Percebo que alguém a quem cortam uma parte do vencimento esteja disposto a engolir alguns sapos e aturar aqueles que antes violentamente criticou para poder recuperar o poder que lhe permitirá comprar mais alguns livros e discos. Ou esperar que no futuro alguns mais lhe sejam oferecidos. Trata-se de um exercício difícil mas não impossível, tudo dependendo da viscosidade do verme. Nunca compreenderei aqueles que sendo insultados se predispõem a comprar o silêncio do que insulta e a conviver com ambos.
Os políticos deviam começar a ser cotados em bolsa. Porque um hipócrita com poder causa mais danos à sociedade e à democracia do que um corrupto. Um corrupto despreza-se. Elimina-se. Um hipócrita serve de modelo e permite a reprodução da espécie.
Já se sabia que atribuição de condecorações não passava, na maior parte dos casos, de uma forma do poder recompensar os subservientes. Um agradecimento aos eunucos que lhe servem, e aos seus, de capacho. Depois do que esta noite ouvi sobre a eventual e oportuna fusão de universidades públicas, percebi melhor a forma como alguns prosperam. As épocas de crise são iguais a qualquer outra: a via uterina continua a ser a maior garantia de sucesso de certos investimentos.

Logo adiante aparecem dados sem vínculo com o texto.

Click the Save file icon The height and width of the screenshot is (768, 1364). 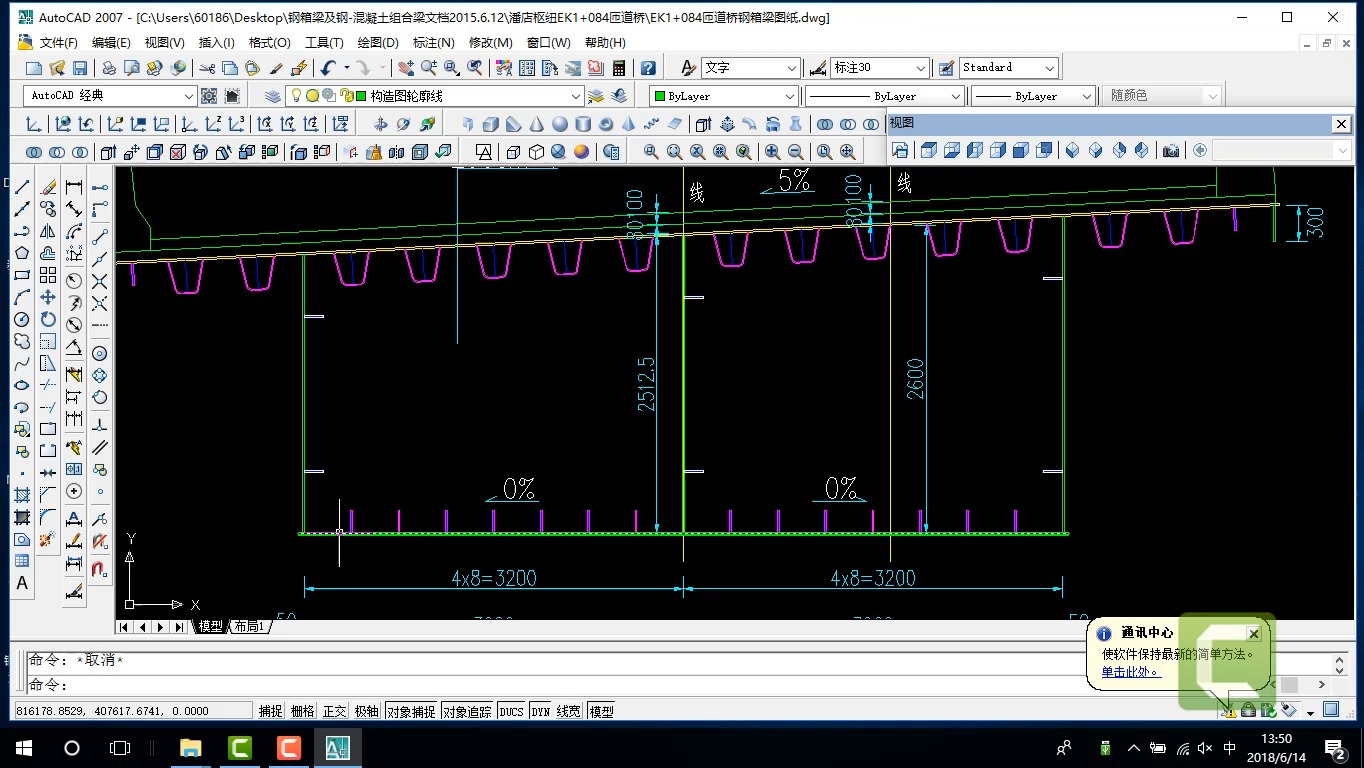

Entre os que começam a aparecer para cobrar o preço do sucesso, há quem o faça recatadamente. E quem avise logo ao que vem. Numa perspectiva de transparência, eu prefiro os segundos. Como o líder regional da Madeira. Com o Governo empossado, anunciou que está na hora de cobrar. Em euros. E não são os eventuais direitos de autor do livro de Ribeiro Cardoso. Espero que o novo ministro das Finanças possa dar a Alberto João Jardim os merecidos “troikos”.
A predisposição do Governo de não fazer férias e de, imagine-se, apadrinhar o encurtamento das parlamentares, pode ter efeitos ainda mais nocivos no humor dos portugueses. O Verão tem contribuído para uma melhoria, breve, da auto-estima dos indígenas, constituindo um momento de renovação do léxico político. Este ano vai ser diferente. Temo que o encurtamento da estação por razões económicas possa afectar ainda mais a nossa saúde colectiva. Preocupa-me a hipótese de haver “rentrée” sem férias, sem uma “silly season” à altura da crise. Depois do número do ano passado em Quarteira, da nomeação de Cecília Meireles para a secretaria de Estado do Turismo, e dos sobas algarvios terem ficado apeados - o que se reflecte no seu silêncio -, duvido que o líder regional do PSD, mesmo tendo cara para repetir o número, encontre convivas à altura. O fumo que se vê no céu já não é dos foguetes que anunciam a festa.